### WHAT TO PRODUCE
Go through the data and copy each line where the word "will" shows up.

### MATERIAL SHOWN
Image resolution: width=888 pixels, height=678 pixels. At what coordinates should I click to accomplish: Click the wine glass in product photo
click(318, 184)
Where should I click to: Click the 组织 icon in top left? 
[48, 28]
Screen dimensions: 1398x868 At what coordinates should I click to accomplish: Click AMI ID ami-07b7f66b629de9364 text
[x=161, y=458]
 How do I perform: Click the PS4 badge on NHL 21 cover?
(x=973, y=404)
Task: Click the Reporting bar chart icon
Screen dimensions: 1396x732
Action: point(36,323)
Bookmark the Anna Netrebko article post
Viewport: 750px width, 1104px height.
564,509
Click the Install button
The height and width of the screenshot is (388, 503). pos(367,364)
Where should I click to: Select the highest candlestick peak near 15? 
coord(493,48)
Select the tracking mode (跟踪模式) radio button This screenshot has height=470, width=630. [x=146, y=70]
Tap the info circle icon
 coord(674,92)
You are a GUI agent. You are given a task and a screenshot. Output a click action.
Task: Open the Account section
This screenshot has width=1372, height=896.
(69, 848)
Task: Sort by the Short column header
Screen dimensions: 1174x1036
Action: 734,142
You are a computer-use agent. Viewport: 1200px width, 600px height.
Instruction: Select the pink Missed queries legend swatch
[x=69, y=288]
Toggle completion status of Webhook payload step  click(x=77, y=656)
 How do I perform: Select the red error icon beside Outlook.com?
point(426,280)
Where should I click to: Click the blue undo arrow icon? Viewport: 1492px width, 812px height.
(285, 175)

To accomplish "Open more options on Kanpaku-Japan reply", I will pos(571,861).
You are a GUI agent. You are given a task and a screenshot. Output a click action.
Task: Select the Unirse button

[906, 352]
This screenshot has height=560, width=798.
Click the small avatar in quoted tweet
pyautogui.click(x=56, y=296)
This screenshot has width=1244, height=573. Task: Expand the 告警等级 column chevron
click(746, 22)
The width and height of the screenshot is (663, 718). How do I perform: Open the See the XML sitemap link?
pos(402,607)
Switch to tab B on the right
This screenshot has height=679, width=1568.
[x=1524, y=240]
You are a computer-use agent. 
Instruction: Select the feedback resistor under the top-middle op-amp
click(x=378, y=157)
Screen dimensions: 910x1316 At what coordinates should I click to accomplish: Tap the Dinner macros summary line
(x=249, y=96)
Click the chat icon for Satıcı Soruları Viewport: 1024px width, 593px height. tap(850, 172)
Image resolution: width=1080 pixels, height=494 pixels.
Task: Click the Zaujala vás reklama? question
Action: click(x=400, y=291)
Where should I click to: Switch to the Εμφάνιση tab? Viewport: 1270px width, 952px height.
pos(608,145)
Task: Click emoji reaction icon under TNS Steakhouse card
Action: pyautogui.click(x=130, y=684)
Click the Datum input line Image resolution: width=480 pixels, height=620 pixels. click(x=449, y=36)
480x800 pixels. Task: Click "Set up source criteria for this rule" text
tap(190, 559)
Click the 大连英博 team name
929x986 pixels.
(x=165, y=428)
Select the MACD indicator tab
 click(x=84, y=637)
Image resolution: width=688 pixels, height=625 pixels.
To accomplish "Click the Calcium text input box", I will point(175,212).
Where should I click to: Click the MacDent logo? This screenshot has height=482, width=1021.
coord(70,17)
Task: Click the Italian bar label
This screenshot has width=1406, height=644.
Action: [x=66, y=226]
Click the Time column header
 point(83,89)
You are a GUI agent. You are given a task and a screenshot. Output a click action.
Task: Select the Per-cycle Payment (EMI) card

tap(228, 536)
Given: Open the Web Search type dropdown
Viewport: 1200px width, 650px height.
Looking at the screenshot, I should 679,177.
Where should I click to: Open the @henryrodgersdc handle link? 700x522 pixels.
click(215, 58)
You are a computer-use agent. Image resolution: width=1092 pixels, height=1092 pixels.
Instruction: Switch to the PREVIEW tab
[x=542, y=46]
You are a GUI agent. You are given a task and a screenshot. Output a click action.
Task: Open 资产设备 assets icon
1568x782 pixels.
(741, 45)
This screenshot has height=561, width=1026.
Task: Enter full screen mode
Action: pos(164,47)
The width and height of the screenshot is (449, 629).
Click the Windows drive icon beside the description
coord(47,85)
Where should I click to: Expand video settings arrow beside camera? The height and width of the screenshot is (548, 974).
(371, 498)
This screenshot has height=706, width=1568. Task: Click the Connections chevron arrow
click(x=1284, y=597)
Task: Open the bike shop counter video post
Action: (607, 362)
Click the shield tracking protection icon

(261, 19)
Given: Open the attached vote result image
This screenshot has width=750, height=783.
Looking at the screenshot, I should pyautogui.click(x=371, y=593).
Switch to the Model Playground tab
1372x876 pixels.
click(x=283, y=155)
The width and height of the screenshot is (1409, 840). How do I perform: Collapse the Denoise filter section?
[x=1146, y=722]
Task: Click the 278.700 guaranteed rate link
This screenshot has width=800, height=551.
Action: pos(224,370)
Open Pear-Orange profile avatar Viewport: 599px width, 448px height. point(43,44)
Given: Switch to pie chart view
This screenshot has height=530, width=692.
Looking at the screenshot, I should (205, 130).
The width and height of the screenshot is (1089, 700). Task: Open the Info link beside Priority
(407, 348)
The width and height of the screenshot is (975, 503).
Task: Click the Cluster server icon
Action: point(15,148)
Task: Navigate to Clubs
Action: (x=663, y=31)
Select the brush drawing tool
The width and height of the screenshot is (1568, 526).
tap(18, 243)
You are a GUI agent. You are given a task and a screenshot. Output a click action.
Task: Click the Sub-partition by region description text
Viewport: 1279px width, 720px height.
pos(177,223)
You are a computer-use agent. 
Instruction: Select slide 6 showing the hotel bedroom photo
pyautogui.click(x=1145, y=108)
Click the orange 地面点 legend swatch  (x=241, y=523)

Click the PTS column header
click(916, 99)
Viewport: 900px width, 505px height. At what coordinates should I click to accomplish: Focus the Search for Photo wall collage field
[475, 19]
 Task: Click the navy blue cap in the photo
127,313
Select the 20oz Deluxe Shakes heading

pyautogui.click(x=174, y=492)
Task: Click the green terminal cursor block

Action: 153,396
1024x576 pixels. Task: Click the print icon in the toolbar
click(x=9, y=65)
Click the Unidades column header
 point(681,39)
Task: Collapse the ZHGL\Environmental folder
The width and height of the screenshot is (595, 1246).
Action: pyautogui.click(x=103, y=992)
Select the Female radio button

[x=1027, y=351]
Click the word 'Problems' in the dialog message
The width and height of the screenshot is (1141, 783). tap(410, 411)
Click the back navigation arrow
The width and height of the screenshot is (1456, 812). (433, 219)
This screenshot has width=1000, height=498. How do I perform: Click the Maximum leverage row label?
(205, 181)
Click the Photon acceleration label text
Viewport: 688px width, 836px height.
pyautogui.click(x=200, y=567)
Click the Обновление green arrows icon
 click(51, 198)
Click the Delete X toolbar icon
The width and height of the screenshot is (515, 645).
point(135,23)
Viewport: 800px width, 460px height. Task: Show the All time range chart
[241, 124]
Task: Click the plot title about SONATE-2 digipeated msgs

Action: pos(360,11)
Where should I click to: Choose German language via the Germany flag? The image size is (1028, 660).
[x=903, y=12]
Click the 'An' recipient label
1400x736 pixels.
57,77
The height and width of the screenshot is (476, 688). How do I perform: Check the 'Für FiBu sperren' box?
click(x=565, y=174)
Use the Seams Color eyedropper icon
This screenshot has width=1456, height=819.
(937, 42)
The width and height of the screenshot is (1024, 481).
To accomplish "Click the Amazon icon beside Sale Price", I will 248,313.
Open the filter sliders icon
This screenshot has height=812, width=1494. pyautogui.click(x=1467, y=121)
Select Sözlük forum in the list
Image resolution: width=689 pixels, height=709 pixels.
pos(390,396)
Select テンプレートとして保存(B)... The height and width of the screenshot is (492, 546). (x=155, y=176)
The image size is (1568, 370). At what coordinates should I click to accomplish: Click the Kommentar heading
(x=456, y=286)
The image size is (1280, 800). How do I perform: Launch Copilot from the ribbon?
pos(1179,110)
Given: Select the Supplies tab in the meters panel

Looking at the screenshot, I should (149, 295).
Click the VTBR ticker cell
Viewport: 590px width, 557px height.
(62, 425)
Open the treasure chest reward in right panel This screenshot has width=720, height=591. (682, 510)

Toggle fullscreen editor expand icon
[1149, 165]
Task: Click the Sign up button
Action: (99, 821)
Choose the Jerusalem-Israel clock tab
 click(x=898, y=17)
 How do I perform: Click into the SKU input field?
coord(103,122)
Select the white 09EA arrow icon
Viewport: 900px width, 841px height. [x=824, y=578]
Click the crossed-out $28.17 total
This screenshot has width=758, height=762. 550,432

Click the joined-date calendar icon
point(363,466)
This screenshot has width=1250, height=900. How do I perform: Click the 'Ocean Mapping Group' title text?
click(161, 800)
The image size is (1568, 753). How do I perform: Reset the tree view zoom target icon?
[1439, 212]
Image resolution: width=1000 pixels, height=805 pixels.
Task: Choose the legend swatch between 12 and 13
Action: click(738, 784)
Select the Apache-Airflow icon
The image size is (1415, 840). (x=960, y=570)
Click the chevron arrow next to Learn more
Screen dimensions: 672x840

### ANSWER
To accomplish "Open more options on Kanpaku-Japan reply", I will pos(571,861).
To accomplish "Click the Calcium text input box", I will point(175,212).
To accomplish "Click the Amazon icon beside Sale Price", I will 248,313.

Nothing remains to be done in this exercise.